:: Exercise directions ::
Write out the data below exactly, beginning with the first line and ending once the line that has "Click the page" is written.

(Stored records)
BEGIN

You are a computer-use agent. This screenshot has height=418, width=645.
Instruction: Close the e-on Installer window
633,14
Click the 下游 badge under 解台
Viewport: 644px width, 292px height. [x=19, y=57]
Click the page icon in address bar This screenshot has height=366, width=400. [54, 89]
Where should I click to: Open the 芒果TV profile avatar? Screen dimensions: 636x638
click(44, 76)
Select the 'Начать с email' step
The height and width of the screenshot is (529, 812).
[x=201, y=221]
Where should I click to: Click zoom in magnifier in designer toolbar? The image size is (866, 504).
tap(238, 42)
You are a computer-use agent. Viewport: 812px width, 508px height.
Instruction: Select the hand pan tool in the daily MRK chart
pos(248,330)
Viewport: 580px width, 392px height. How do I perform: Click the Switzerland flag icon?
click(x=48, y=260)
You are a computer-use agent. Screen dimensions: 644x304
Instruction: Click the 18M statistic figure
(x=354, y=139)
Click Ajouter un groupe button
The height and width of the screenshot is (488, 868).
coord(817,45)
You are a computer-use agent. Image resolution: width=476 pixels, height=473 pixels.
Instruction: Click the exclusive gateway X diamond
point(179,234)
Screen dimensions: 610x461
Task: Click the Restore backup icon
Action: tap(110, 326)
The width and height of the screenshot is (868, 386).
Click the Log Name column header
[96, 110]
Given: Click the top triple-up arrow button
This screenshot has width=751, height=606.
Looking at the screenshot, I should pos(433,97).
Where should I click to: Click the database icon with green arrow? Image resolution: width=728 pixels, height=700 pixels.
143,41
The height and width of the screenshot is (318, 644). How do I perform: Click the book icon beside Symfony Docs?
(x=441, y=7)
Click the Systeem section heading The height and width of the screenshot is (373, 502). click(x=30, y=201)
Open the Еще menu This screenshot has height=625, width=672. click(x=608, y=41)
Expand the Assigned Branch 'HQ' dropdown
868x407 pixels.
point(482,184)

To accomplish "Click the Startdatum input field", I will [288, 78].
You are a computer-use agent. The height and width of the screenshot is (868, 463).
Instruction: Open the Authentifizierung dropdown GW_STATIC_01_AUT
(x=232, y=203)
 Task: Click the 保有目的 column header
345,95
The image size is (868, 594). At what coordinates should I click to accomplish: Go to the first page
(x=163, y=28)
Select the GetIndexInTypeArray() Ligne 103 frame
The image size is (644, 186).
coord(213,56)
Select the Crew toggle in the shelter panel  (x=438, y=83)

END

:: Task solution ::
You are a computer-use agent. This screenshot has height=418, width=645.
Instruction: Close the e-on Installer window
633,14
Click the 下游 badge under 解台
Viewport: 644px width, 292px height. [x=19, y=57]
Click the page icon in address bar This screenshot has height=366, width=400. [54, 89]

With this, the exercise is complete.